→ **SOURCE EXCERPT**
------------------------------------------------------------------------

Design considerations

  1. The AutoRest README.md also has suppressions. They are interpreted by AutoRest and used to suppress LintDiff issues. As a result, we will have suppression logic in multiple places.
  2. We could make adding the suppressions as simple as "append this line to suppressions.yml" but this means we won't have any structure in that file, maybe only comments. The more structure we add and metadata (e.g. key suppressions:) the more risk users will have issues with adding suppressions.
  3. A more fancy option of adding suppressions would be to instead provide the users with instructions which comment to add. Our automation would read that comment and push an update to the PR adding relevant suppression, or make a PR to the user PR with the suppression.
  4. We also need to consider scenarios where users want for the suppressions to be more general than for the one specific element pointed by the JSON path. This is extra relevant because what often happens is that an OpenAPI spec element that has the issues is referenced in many places, and each such reference triggers the breaking change violation. I think we currently may run into an issue of kind: a) the tooling reports the problem on the first reference b) user suppressed the issue c) now the tooling reports issue on the second reference d) user suppressed that e) now the report is on the third reference, and so on. This may happen (not sure yet) because the tooling has deduplication logic. See #7242.
  5. There is at least one more suppressions mechanism, for suppressing issues in the generated SDK languages like C#. See this comment.
  6. I should also investigate using SARIF, see this comment.
weshaggard commented 8 months ago

Let's not abuse md files for these suppressions let's make it a proper yml file so suppressions.yml. As for a suppression entry you will likely also need the file path and the error code type along with the json expression. I do think it is OK if they have to copy multiple lines as long as it is as simple as copy/paste into a file.

konrad-jamrozik commented 7 months ago

Per our chat with @mikeharder @weshaggard: Example of the currently proposed format in the suppressions.yml

- tool: Breaking Change
  filePattern: ./specs/arm/KeyVault/**/
  jsonPath: ...
  code: ParamRemoval
  reason: matching actual impl.
- tool: TypeSpec requirement
  filePattern: ./specs/arm/KeyVault/**/
  jsonPath: ""

------------------------------------------------------------------------

→ **RECORDED DATA**
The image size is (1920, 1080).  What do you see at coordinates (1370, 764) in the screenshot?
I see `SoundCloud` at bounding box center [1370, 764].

------------------------------------------------------------------------

→ **COMPLETE THE FOLLOWING**
A. Which keys appear in the example suppressions.yml entries in the suppressions design discussion? List each key once.
B. Carry the suppressions design discussion forward from its final line.

→ **OUTPUTS FOR THE TASKS**
A. tool, filePattern, jsonPath, code, reason

B.
  code: ""
  reason: brownfield

The suppressions file to read is determined as follows: for given API spec being evaluated, walk the directory tree until you find the first suppressions.yml file. Ignore others. No merging logic across multiple files. No configuration cascade.

heaths commented 7 months ago

Just a thought: should we consider JMESPath instead? This is what az uses so skills may be more transferrable. Or do we also make use of JSONPath in other places in our ecosystem? They are both close and I don't particular care either way. I was just pondering that service teams using az might be more familiar with JMESPath. There are libraries for using either in code.

konrad-jamrozik commented 7 months ago

Just a thought: should we consider JMESPath instead? This is what az uses so skills may be more transferrable. Or do we also make use of JSONPath in other places in our ecosystem? They are both close and I don't particular care either way. I was just pondering that service teams using az might be more familiar with JMESPath. There are libraries for using either in code.

@heaths We use JSONPath for AutoRest suppressions, which power few of our checks, and this is the primary way how folks have been suppressing things so far:

https://eng.ms/docs/products/azure-developer-experience/design/specs-pr-guides/pr-suppressions#verify-your-where-path-with-jsonpath-and-ensure-proper-escaping

Still, we could consider supporting JMESPath in addition to JSONPath.

heaths commented 7 months ago

Still, we could consider supporting JMESPath in addition to JSONPath.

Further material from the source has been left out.